SOURCE PASSAGE:
Apologies to US envoy
MANILA, Philippines–The Inquirer apologizes for an erroneous report, “Resolve row in Mindanao, urges US envoy,” which appeared on Page A6 in its Feb. 12 issue.
Contrary to the report, US Ambassador Philip Goldberg did not say the Mamasapano debacle should be resolved soonest as this might discourage foreign investments in the country.
The erroneous report quoted Goldberg as saying in a regional media forum at the US Embassy in Manila that the Mamasapano incident should be addressed with urgency as this would affect business confidence on Philippines.
The quote attributed to the ambassador concerning the BBL was false.
Following is what Goldberg actually said when he was asked the question “With recent developments in Mindanao, how can US aid assist the Philippine government in ensuring the peace process on the island?”
“One of the things that you know people have to recognize is it’s kind of a chicken-and-egg-dilemma, which comes first in this case: Peace or development; or can you have development when there’s still conflict. So for some of the private sector, if there are opportunities they’ll go in but some want to hold back and wait and see what happens but at a governmental level we have and continue to support the peace process in Mindanao and we want to concentrate our efforts where we can to support economic development,” a transcript provided by the US Embassy quoted Goldberg as saying.

DIRECTIVE 1:
Translate this sentence from the correction notice into Spanish: "The quote attributed to the ambassador concerning the BBL was false."
DIRECTIVE 2:
Please transcribe the correction notice between "Contrary to the" and "confidence on Philippines.", inclusive.

SUPPLIED MATERIAL:
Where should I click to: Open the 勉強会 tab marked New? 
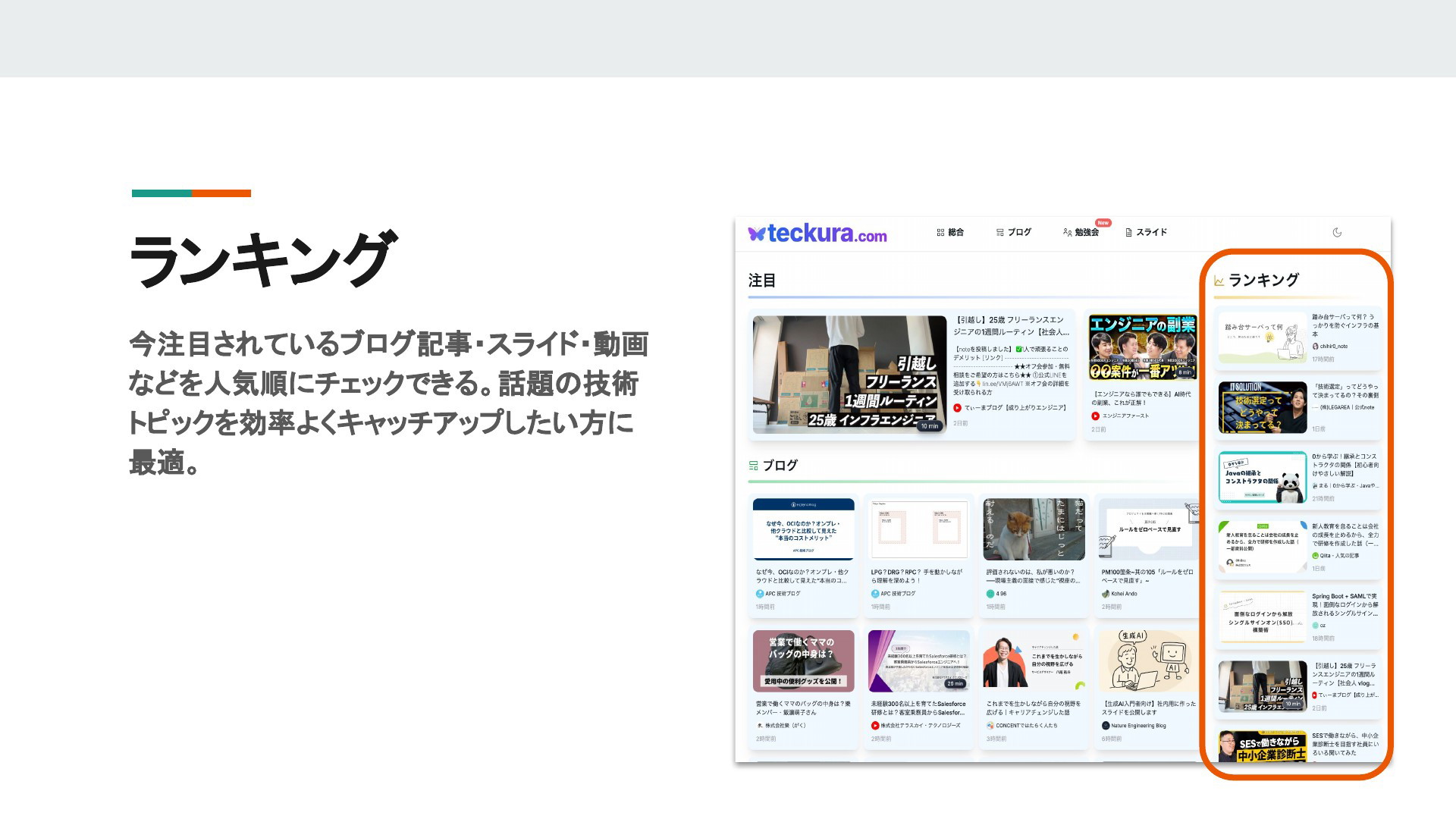[1081, 233]
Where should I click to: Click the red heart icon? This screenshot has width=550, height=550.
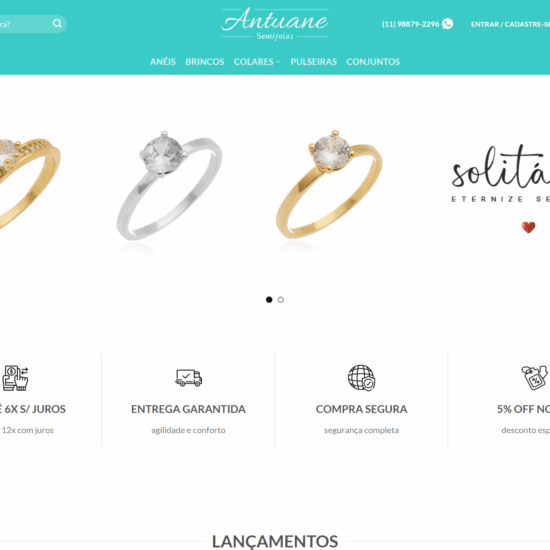point(528,227)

WRITTEN SOLUTION 1:
La cita atribuida al embajador sobre la BBL era falsa.

WRITTEN SOLUTION 2:
Contrary to the report, US Ambassador Philip Goldberg did not say the Mamasapano debacle should be resolved soonest as this might discourage foreign investments in the country.
The erroneous report quoted Goldberg as saying in a regional media forum at the US Embassy in Manila that the Mamasapano incident should be addressed with urgency as this would affect business confidence on Philippines.